As for expensive computations/infinite lists, these things can be done with Iterator as well. Infinite lists are actually quite useful -- you just don't know it because you didn't have it, so you have seen algorithms that are more complex than strictly necessary just to deal with enforced finite sizes.
In addition to Daniel's answer, keep in mind that Stream is useful for short-circuiting evaluations. For example, suppose I have a huge set of functions that take String and return Option[String], and I want to keep executing them until one of them works:
val stringOps = List(
(s:String) => if (s.length>10) Some(s.length.toString) else None ,
(s:String) => if (s.length==0) Some("empty") else None ,
(s:String) => if (s.indexOf(" ")>=0) Some(s.trim) else None
);
Well, I certainly don't want to execute the entire list, and there isn't any handy method on List that says, "treat these as functions and execute them until one of them returns something other than None". What to do? Perhaps this:
def transform(input: String, ops: List[String=>Option[String]]) = {
ops.toStream.map( _(input) ).find(_ isDefined).getOrElse(None)
}
This takes a list and treats it as a Stream (which doesn't actually evaluate anything), then defines a new Stream that is a result of applying the functions (but that doesn't evaluate anything either yet), then searches for the first one which is defined--and here, magically, it looks back and realizes it has to apply the map, and get the right data from the original list--and then unwraps it from Option[Option[String]] to Option[String] using getOrElse.
Here's an example:
scala> transform("This is a really long string",stringOps)

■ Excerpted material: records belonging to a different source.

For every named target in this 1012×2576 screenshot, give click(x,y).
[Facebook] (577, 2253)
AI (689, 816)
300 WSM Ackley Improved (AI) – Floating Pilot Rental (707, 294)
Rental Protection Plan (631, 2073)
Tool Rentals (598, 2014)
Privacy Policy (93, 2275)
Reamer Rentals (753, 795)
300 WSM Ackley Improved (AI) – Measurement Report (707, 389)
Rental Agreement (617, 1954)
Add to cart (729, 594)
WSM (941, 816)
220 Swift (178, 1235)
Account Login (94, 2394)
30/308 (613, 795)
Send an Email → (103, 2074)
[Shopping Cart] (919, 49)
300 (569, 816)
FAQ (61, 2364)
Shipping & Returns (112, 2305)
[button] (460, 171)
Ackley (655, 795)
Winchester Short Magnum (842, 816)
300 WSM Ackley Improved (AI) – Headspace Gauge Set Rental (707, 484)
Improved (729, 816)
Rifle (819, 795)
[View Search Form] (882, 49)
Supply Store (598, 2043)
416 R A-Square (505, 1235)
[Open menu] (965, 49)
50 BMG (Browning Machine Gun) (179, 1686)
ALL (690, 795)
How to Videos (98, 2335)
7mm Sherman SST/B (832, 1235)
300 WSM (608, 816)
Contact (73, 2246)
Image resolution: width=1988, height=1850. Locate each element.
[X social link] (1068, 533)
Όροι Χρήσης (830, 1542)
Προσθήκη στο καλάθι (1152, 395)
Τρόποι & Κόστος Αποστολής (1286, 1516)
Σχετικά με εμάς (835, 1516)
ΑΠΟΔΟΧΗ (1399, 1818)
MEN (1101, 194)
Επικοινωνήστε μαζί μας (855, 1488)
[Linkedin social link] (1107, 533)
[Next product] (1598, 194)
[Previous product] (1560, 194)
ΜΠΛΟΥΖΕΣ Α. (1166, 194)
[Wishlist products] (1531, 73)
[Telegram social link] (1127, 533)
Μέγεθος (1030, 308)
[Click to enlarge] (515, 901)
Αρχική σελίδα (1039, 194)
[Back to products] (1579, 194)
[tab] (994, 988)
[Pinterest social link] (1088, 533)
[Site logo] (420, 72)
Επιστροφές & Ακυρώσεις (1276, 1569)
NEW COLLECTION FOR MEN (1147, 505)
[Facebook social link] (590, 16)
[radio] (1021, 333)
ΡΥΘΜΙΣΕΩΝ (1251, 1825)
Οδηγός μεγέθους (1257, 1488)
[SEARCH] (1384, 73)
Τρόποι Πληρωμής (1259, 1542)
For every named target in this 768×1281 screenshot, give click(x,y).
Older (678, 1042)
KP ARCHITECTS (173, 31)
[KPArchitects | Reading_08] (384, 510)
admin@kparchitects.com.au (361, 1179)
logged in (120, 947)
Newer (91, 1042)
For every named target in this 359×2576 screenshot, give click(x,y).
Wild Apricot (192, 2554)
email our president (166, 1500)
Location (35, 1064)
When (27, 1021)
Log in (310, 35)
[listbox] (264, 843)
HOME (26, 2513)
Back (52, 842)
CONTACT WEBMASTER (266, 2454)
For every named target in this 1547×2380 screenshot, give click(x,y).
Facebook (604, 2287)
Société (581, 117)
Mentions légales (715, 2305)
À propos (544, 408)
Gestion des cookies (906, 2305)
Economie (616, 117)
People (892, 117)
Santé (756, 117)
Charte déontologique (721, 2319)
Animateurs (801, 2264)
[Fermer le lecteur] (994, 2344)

res0: Option[String] = Some(28)
scala> transform("",stringOps)
res1: Option[String] = Some(empty)
scala> transform(" hi ",stringOps)
res2: Option[String] = Some(hi)
scala> transform("no-match",stringOps)
res3: Option[String] = None
But does it work? If we put a println into our functions so we can tell if they're called, we get
val stringOps = List(
(s:String) => {println("1"); if (s.length>10) Some(s.length.toString) else None },
(s:String) => {println("2"); if (s.length==0) Some("empty") else None },
(s:String) => {println("3"); if (s.indexOf(" ")>=0) Some(s.trim) else None }
);
// (transform is the same)
scala> transform("This is a really long string",stringOps)
1
res0: Option[String] = Some(28)
scala> transform("no-match",stringOps)
1
2
3
res1: Option[String] = None
(This is with Scala 2.8; 2.7's implementation will sometimes overshoot by one, unfortunately. And note that you do accumulate a long list of None as your failures accrue, but presumably this is inexpensive compared to your true computation here.)
I could imagine, that if you poll some device in real time, a Stream is more convenient.
Think of an GPS tracker, which returns the actual position if you ask it. You can't precompute the location where you will be in 5 minutes. You might use it for a few minutes only to actualize a path in OpenStreetMap or you might use it for an expedition over six months in a desert or the rain forest.
Or a digital thermometer or other kinds of sensors which repeatedly return new data, as long as the hardware is alive and turned on - a log file filter could be another example.
Stream is to Iterator as immutable.List is to mutable.List. Favouring immutability prevents a class of bugs, occasionally at the cost of performance.
scalac itself isn't immune to these problems: http://article.gmane.org/gmane.comp.lang.scala.internals/2831
As Daniel points out, favouring laziness over strictness can simplify algorithms and make it easier to compose them.